The non-significant, but notable negative relationship between organ transplantation and depression levels might be due to the fact that organ transplantation instills hope, as it enables a second chance for life. As such, families might be less depressed following an ICU stay for transplantation, but still experience anxiety and stress alike family members whose close others were admitted to ICU for other reasons. This might also explain why other causes of admission were not statistically significantly associated with adverse health outcomes, even though unexpected illness or unplanned admission have been identified as a risk factor for family member psychological distress [11, 13]. Some have also found that indicators of severity of illness, such as the presence of mechanical ventilation, a more dynamic illness course or longer length of stays in ICU impact negatively on family member mental health [8, 21]. We only assessed length of ICU stay and found no association with family member psychological distress, along with others [22, 50].

Limitations

Our study is not without limitations.

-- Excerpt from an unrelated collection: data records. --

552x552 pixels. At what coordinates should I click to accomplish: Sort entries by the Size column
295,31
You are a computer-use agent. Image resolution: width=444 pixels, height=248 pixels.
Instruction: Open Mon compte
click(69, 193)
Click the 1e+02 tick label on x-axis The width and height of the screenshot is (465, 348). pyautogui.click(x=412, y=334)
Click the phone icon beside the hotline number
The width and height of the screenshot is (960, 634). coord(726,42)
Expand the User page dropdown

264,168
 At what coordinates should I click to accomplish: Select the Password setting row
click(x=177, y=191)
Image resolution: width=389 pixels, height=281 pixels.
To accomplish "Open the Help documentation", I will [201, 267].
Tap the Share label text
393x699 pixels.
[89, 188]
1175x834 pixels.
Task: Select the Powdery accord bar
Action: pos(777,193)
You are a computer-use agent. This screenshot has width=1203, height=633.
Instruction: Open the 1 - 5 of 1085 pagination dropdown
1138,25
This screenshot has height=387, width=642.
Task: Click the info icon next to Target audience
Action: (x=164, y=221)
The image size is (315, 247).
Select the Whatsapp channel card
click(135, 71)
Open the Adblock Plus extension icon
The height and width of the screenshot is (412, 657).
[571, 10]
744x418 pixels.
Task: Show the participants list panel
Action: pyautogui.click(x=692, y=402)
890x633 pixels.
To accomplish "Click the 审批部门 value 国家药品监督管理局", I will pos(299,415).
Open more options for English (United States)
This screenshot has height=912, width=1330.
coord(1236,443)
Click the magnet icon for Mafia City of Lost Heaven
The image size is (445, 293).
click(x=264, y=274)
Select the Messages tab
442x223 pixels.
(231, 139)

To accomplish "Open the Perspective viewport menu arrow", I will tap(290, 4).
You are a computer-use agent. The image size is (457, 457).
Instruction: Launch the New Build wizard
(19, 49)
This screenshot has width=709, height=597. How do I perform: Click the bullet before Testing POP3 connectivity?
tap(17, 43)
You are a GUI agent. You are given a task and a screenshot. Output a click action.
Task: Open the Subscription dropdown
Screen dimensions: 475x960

First, it denotes a secondary analysis of a single-center study [51]. Only half of those invited to take part did return a completed questionnaire. As a consequence, representativeness of our sample of the population remains unclear, and generalizability of our findings remains limited. The care offered to families changed during the course of the study, with a family nurse delivered support service that was introduced to the unit [52]. While we derived our hypothesis from pre-existing research, we were not able to assess all potential risk factors, such as severity of illness, duration of relationship, quality of communication or end-of-life care, which limits our models. We had only one time-point of assessment, which varied between one to twelve weeks post-ICU discharge or death, with about half returning a questionnaire within the first 4 weeks. Moreover, satisfaction with ICU care was measured at the same time as psychological distress, making inferences about causal relationships impossible. These design limitations need to be taken into account when interpreting our study’s results. Nonetheless, this study uses a solid data set with a sufficient number of participants. It utilized well-established and psychometrically sound instruments to assess family outcomes. As such, it adds important research-based insights into pre- and intra-ICU risk factors for post-ICU psychological distress in families.

Conclusions

Our findings indicate that family members of younger patients and of those who die are at risk for adverse mental health outcomes, and may need specific support, particularly at the end-of-life and into bereavement. Family-related factors, however, may play a subordinate role. The potentially amendable, care-related factor - families’ satisfaction with ICU care – was strongly, and most clearly, associated with family well-being post-ICU. ICU staff is therefore called to ensure high-quality ICU care to families that is tailored to their needs and preferences, consisting of optimal information provision, ongoing communication and interaction, and emotional and practical support. ICU policies around family involvement, engagement and support need to guarantee sufficient staff capacity and skills in working with families. Future research is needed to discern the pathways and the direction of association between satisfaction with care and similar, amendable indicators of quality of ICU care with family member psychological distress. Multi-centre studies with larger, more representative and homogenous samples that assess psychological distress longitudinally at fixed time intervals will increase understanding of factors predicting family members’ psychological distress post-ICU.